(Dataset records)

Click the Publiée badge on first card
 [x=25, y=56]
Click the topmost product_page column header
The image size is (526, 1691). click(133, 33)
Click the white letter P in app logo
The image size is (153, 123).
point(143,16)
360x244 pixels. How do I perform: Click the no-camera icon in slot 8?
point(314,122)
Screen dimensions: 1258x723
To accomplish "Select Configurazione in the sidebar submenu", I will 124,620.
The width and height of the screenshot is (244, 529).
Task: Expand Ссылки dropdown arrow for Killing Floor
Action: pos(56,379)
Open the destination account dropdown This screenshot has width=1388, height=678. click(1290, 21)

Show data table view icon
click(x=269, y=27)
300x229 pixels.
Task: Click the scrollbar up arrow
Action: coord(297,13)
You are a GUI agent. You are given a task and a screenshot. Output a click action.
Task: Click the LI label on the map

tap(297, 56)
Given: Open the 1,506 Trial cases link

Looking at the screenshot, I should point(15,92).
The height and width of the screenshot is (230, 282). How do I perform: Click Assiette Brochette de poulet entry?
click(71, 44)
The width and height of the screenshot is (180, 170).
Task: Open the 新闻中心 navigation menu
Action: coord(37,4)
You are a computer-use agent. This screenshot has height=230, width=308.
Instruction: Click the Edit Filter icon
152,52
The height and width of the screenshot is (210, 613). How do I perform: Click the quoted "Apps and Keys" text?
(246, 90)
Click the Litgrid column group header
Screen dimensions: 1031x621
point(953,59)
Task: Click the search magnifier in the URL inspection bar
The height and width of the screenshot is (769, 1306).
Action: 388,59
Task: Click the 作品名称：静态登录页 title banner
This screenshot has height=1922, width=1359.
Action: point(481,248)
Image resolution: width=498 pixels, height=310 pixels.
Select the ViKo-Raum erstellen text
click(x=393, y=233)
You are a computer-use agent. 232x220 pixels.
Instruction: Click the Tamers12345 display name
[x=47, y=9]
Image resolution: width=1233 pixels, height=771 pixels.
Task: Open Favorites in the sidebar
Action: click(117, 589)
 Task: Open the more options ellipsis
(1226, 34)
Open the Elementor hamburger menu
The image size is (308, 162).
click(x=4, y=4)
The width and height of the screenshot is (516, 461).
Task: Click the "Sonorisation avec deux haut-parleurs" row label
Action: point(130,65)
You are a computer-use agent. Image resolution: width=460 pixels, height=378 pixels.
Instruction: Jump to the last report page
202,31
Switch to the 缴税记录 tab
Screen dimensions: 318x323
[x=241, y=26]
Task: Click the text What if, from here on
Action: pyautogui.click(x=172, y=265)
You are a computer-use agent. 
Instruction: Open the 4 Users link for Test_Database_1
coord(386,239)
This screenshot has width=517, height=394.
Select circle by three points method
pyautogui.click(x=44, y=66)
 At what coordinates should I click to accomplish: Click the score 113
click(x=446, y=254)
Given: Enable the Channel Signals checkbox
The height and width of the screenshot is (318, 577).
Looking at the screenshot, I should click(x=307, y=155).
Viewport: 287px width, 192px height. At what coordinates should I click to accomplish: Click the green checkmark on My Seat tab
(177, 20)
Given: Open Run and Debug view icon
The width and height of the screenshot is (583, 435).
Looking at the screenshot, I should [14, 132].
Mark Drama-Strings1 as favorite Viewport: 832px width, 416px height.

(End Dataset records)

* [Description of the task]: Every line above that includes the string "agent" needs to be copied.

* [Answer to the exercise]:
You are a GUI agent. You are given a task and a screenshot. Output a click action.
You are a computer-use agent. This screenshot has height=230, width=308.
You are a computer-use agent. 232x220 pixels.
You are a computer-use agent. Image resolution: width=460 pixels, height=378 pixels.
You are a computer-use agent. 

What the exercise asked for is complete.